» **Short exercise**:
Will you copy out the listing word for word, beginning at the line that contains "This screenshot has width=666, height=375." and stopping after the last line of the listing?

## START Dataset rows

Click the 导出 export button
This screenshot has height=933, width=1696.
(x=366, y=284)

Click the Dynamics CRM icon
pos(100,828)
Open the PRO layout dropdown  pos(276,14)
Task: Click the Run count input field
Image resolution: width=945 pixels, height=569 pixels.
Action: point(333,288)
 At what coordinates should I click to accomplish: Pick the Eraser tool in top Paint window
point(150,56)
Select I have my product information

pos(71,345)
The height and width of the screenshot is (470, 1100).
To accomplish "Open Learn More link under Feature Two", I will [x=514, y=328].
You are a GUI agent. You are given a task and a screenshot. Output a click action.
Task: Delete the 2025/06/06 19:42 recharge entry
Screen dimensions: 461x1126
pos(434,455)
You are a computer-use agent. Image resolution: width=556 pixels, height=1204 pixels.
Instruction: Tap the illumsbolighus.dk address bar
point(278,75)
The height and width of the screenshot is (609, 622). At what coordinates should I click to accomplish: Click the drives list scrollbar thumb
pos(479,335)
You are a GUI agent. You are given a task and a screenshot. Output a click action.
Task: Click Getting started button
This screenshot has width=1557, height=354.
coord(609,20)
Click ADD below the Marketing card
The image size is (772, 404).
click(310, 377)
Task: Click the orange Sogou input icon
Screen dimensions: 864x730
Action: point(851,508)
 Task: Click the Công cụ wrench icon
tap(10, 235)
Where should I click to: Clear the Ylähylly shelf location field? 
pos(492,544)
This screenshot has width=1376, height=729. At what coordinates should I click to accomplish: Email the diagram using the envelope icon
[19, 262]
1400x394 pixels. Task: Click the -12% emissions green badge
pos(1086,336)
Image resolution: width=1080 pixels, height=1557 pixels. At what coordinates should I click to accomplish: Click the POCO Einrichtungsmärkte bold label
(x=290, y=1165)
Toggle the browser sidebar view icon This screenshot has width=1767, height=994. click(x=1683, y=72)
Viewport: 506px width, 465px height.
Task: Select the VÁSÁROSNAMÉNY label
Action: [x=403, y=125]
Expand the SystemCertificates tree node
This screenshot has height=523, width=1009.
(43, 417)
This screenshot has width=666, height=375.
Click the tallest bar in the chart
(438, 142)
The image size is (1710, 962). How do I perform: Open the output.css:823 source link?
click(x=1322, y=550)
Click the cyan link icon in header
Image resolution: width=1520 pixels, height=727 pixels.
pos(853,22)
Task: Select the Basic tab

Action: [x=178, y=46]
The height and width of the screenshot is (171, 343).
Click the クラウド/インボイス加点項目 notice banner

## END Dataset rows

» **Completed task**:
This screenshot has width=666, height=375.
Click the tallest bar in the chart
(438, 142)
The image size is (1710, 962). How do I perform: Open the output.css:823 source link?
click(x=1322, y=550)
Click the cyan link icon in header
Image resolution: width=1520 pixels, height=727 pixels.
pos(853,22)
Task: Select the Basic tab

Action: [x=178, y=46]
The height and width of the screenshot is (171, 343).
Click the クラウド/インボイス加点項目 notice banner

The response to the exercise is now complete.